1. КАЗАНЬ

1887–1889

 

   «Казань – место, где Владимир Ульянов совершил странный – не иррациональный, но крайне нерасчетливый – поступок, сломавший его жизнь».

   Речь, понятное дело, идёт об участии Владимира Ильича в студенческом выступлении, из-за которого его исключили из университета. Поступок, конечно, не самый расчётливый, но вот странным его точно не назовёшь. Данилкин, вон, в предыдущей главе прорисовал размашистыми штрихами психологическую связь аж через два поколения, а тут с детской непосредственностью удивляется тому, что младший брат пошёл по пути старшего. В таком случае, поведение Дмитрия Ильича и Марии Ильиничны должно было вообще вогнать Данилкина в ступор. Понятно, что это не Бог весть какое замечание, но автор с этих слов начал главу, и я сразу подготовился к худшему. Но нет, в океане бреда начали попадаться островки адекватности.

   «Фантомная ностальгия по «России-которую-мы-потеряли» и акунинская беллетристика превратили царскую Россию 1880-х в сознании современного обывателя едва ли не в утопию: «русское викторианство». На самом деле Россия после убийства Александра Второго представляла собой организм, страдающий от невроза, полученного в результате психотравмы 1861 года».

ПРЕДОСТАВЛЕННЫЕ СВЕДЕНИЯ:

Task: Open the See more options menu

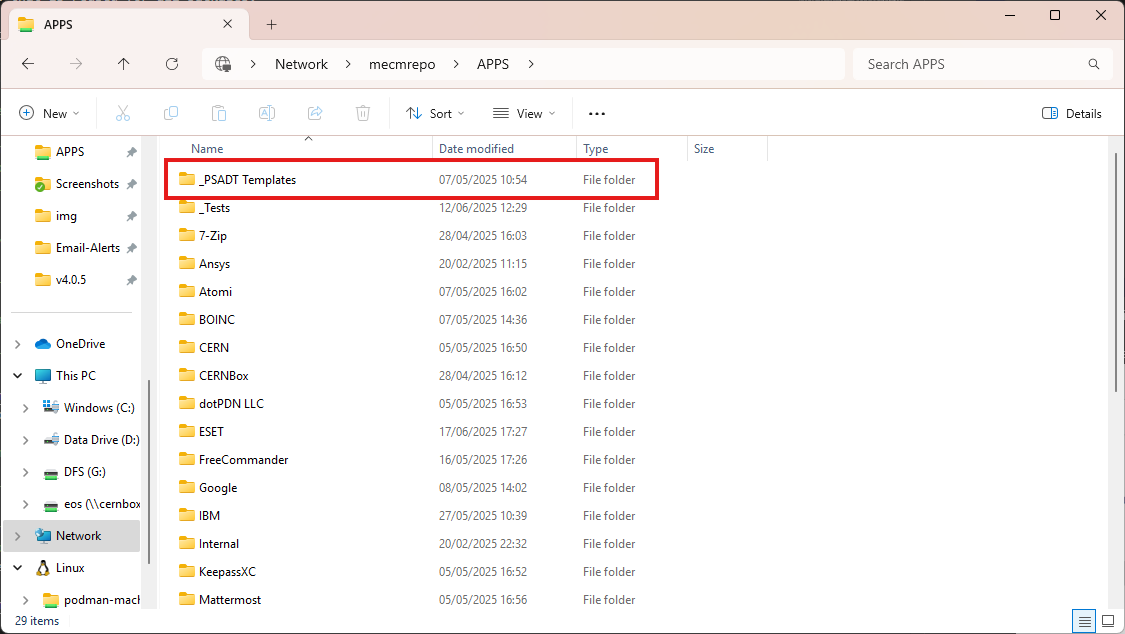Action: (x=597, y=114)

==

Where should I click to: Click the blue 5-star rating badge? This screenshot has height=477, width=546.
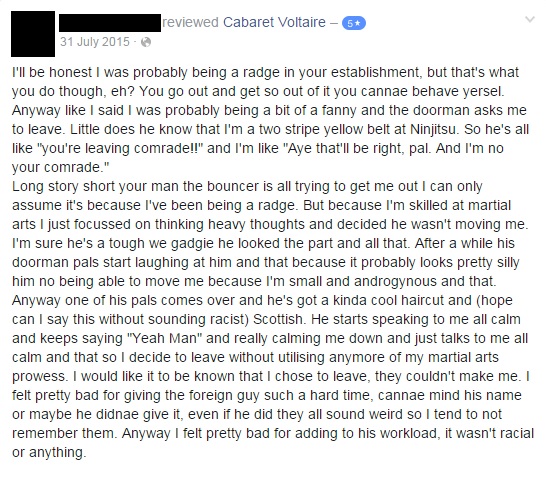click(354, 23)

ТРЕБУЕМЫЕ ЗАДАНИЯ:
(1) Переведите на английский язык предложение из текста о главе «Казань»: «Поступок, конечно, не самый расчётливый, но вот странным его точно не назовёшь».
(2) Продолжите текст о главе «Казань», начиная сразу после его последнего предложения.

СВОД ОТВЕТОВ:
(1) The act was certainly not the most calculated, but one certainly cannot call it strange.

(2)
   Думаете, везде в Россиюшке было так плохо? Нет, был один счастливый оазис – Казань…

   «…где, в принципе, к началу XX века был нащупан баланс в отношениях богатых и бедных».

   Как это можно подтвердить, знает только автор.

   Рассказывая о современном Казанском университете, Лев Александрович снова порадовал адекватностью:

   «…атмосфера изменилась – студенты, даже воспринимающие бунт своих предшественников как романтическое и героическое событие, теперь более снулые; общественное благо интересует их сильно меньше, чем личное. Трудно представить в нынешнем университете дубль сходки 1887 года – даже как эхо событий на Болотной и Сахарова; кто будет сейчас распевать “Хвала тому, готов кто к бою! / За раз созданный идеал, / Кто ради ложного покоя / Его за грош не продавал…”».

   В следующем месте я просто поправлю автора:

   «Мало того, через четыре года он [Ленин, после исключения из университета] должен был тянуть жребий на предмет отбывания воинской повинности – раз уж не воспользовался студенческой “бронью”».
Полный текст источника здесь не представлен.